Trecho apresentado —
"""

BRASIL – Taxação internacional das grandes fortunas avança no G20 com potencial para arrecadar US$ 250 bilhões por ano.

O Brasil busca avançar nas negociações internacionais sobre a taxação das grandes fortunas, os chamados super-ricos, durante o encontro do G20 que está sendo realizado no Rio de Janeiro. A secretária de Assuntos Internacionais do Ministério da Fazenda, Tatiana Rosito, coordena as discussões e informou que as delegações estão trabalhando para chegar a um consenso sobre o tema.

Durante o segundo dia de conversas, Rosito destacou a importância da taxação dos super-ricos como uma das prioridades da presidência brasileira no G20. Ela afirmou que a proposta está bem encaminhada e que o grupo pretende emitir uma declaração exclusiva sobre a cooperação tributária internacional, incluindo a taxação das grandes fortunas.

Segundo a secretária, a taxação dos super-ricos afetaria apenas cerca de 3 mil indivíduos em todo o planeta, mas teria o potencial de arrecadar cerca de US$ 250 bilhões por ano. A iniciativa brasileira de propor uma declaração separada para esse tema é inédita e visa dar destaque à relevância do assunto.

"""

Itens armazenados
"""

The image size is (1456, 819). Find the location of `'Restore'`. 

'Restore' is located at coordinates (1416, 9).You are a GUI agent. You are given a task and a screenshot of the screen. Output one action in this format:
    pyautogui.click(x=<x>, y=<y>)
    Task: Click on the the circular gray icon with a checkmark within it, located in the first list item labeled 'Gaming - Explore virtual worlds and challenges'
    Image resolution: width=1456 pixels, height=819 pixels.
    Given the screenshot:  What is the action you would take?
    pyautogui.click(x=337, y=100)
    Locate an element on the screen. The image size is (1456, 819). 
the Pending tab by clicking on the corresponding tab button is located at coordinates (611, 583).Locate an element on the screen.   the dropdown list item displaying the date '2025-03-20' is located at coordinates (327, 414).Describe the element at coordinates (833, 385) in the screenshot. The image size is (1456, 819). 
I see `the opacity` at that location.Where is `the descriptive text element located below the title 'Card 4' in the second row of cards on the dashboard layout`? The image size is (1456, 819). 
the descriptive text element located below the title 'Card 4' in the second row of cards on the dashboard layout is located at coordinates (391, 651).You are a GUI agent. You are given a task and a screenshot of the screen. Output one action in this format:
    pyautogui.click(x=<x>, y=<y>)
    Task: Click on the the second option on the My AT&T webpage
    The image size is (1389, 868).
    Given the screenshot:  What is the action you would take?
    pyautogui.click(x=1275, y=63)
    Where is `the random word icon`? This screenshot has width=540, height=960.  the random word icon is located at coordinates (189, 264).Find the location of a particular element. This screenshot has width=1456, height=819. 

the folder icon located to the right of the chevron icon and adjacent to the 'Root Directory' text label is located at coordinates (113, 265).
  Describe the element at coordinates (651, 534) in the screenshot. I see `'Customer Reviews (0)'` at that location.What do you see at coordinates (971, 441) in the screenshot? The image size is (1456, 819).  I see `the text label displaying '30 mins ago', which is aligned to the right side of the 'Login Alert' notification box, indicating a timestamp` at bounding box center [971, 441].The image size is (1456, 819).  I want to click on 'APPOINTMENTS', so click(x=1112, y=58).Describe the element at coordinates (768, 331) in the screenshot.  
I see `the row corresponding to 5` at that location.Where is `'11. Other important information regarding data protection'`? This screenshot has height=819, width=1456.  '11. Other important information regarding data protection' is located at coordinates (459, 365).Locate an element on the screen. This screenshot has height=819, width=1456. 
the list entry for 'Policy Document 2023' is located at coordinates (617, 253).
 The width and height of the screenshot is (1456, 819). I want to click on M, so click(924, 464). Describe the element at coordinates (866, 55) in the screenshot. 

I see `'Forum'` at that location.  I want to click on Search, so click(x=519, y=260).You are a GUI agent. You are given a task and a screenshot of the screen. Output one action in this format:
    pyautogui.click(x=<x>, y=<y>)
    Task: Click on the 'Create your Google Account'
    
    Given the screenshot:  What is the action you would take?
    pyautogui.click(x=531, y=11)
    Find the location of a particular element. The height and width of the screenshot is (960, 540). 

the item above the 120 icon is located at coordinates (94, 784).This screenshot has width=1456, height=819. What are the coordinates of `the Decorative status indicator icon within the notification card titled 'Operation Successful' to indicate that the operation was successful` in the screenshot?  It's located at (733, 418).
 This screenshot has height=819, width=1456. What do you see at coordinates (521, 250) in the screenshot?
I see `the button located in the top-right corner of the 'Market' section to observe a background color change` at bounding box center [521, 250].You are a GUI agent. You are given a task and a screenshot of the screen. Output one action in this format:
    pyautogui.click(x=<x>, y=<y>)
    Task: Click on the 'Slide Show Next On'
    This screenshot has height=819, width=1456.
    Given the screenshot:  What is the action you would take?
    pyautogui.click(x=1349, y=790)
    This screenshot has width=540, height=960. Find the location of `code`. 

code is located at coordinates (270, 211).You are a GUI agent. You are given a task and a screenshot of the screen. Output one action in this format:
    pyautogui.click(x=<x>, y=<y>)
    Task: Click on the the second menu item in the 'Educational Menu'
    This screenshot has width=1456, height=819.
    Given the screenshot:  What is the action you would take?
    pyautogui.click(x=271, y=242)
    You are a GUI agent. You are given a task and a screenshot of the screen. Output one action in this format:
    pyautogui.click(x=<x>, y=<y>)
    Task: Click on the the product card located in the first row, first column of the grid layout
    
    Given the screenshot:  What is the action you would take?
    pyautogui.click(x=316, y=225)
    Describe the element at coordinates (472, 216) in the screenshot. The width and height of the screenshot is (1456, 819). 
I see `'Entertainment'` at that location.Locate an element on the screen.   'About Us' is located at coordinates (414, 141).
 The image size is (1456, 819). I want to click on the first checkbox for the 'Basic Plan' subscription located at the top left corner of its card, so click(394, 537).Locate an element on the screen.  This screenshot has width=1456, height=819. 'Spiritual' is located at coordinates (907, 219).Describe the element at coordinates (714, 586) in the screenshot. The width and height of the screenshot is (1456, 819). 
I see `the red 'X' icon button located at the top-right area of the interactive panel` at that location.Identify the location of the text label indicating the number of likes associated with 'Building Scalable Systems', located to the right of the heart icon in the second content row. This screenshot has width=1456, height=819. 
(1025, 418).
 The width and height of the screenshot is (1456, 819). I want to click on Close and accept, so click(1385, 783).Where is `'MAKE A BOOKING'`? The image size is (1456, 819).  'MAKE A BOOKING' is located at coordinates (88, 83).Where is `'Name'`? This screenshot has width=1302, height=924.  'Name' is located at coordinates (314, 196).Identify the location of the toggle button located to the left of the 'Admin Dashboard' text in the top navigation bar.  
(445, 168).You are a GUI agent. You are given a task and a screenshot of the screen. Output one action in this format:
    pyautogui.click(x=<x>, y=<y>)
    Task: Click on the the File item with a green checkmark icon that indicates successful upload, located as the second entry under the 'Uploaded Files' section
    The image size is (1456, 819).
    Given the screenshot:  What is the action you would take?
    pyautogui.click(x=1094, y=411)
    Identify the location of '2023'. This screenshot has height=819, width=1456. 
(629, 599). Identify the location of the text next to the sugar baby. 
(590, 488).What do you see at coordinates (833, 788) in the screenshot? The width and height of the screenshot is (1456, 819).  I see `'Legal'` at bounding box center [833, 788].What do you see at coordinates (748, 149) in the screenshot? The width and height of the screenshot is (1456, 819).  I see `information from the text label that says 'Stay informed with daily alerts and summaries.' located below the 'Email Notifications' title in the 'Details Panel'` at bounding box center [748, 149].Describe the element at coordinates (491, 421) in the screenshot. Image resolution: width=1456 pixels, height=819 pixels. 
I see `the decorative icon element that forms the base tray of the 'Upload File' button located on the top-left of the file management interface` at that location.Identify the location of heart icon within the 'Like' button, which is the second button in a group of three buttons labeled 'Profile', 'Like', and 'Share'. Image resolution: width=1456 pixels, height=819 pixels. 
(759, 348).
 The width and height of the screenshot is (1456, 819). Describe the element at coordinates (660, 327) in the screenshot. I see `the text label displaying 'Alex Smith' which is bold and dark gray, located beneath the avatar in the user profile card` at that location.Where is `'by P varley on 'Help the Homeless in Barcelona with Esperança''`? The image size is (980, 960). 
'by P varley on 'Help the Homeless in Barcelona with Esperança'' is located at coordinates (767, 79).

"""

Tarefas propostas —
1. Transcreva o trecho da notícia sobre a taxação das grandes fortunas, começando por "O Brasil busca" e seguindo até "sobre o tema.".
2. Retome a notícia sobre a taxação das grandes fortunas a partir da última frase apresentada e dê continuidade a ela.

Respostas das tarefas —
1.
O Brasil busca avançar nas negociações internacionais sobre a taxação das grandes fortunas, os chamados super-ricos, durante o encontro do G20 que está sendo realizado no Rio de Janeiro. A secretária de Assuntos Internacionais do Ministério da Fazenda, Tatiana Rosito, coordena as discussões e informou que as delegações estão trabalhando para chegar a um consenso sobre o tema.

2.
Além disso, Rosito ressaltou que, pela primeira vez, grupos de engajamento e organizações da sociedade civil puderam levar suas reivindicações diretamente aos representantes do G20, proporcionando uma discussão mais ampla e inclusiva.

O G20 é composto por 19 países e dois órgãos regionais, representando a maior parte da economia global, do comércio mundial e da população do planeta. A presidência brasileira do G20 vai até a reunião de cúpula em novembro, quando passará o cargo para a África do Sul.

As negociações no Rio de Janeiro continuam em andamento, com a expectativa de que as declarações sobre a taxação dos super-ricos e outros temas importantes sejam aprovadas ao final do encontro. Cabe aos líderes mundiais trabalhar juntos para encontrar soluções para os desafios econômicos e sociais que afetam o mundo atualmente.